> [Study text]:

This study looked at the impact of providing unpaid caregivers of patients recovering from strokes with access to a telehealth training and support platform. The authors found a significant reduction in ER visits and hospital readmissions for patients whose caregivers had access to those resources. Given the current circumstances, the benefits of seeing such reductions play out at scale, providing relief to emergency rooms that are being overwhelmed and are understaffed, are hard to overstate.

Another study showed that providing telehealth support groups for caregivers of veterans resulted in an average savings of $2,768 per patient after six months while the cost of delivering the support was only $300 per participant. Again, seeing those kinds of reductions in cost would be game-changing for many health care systems, if programs like this were implemented widely.

But it is not just one study here or there demonstrating the effectiveness of these telehealth solutions. Overall analyses of this growing body of literature reveal many similar success stories.

For instance, this systematic review found an incredibly strong link between telehealth interventions and the improved well-being of caregivers, as well as positive effects on health outcomes for the patients in their care. The study’s authors analyzed 57 studies related to providing caregivers with telehealth support. 73% of those studies found significant improvements in outcomes for unpaid caregivers and/or their patients.

We can dismiss or question a single study and when diving into the data on any given topic, a healthy sense of skepticism is always helpful, but the picture is becoming clearer by the second. Advocates have worked hard to raise awareness about unpaid caregivers and the critical work they do, they have raised alarm bells about the struggles this group faces and the need for support. But now, we are starting to learn which solutions work, and we need to turn our attention to ensuring that those solutions are available to any unpaid caregiver who might benefit from them.

> [To do]:
(A) Reproduce the part of the caregiver telehealth text starting at "Another study showed that" and ending at "were implemented widely.".
(B) According to the caregiver telehealth text, how many studies did the systematic review's authors analyze?
The listing that comes next has no connection to the caregiver telehealth text.

> [Input data]:
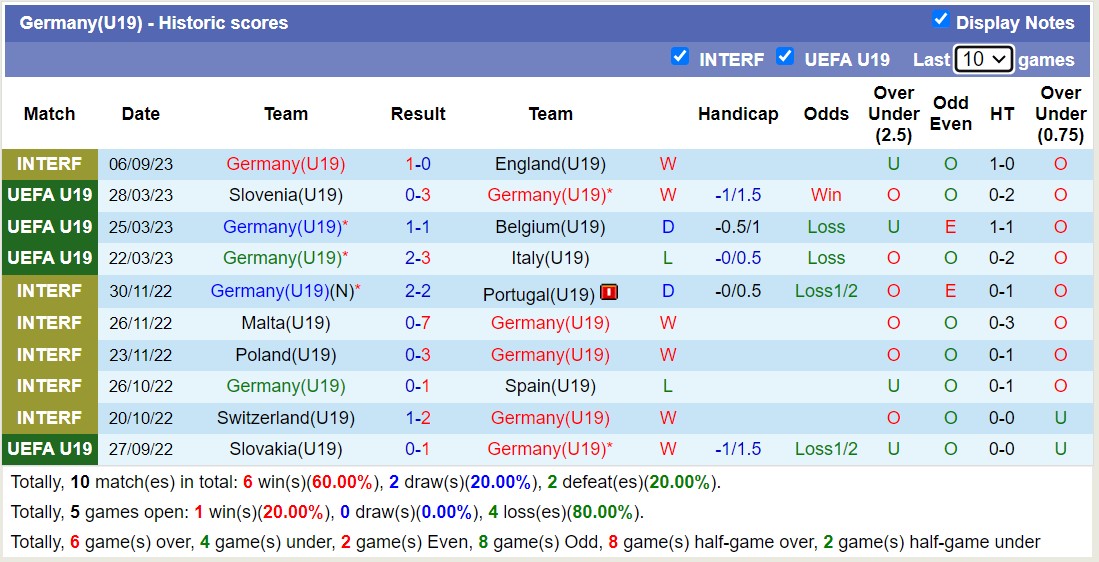
Task: Open Slovakia(U19) team link
Action: coord(285,449)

> [Answers provided]:
(A)
Another study showed that providing telehealth support groups for caregivers of veterans resulted in an average savings of $2,768 per patient after six months while the cost of delivering the support was only $300 per participant. Again, seeing those kinds of reductions in cost would be game-changing for many health care systems, if programs like this were implemented widely.

(B) 57 studies.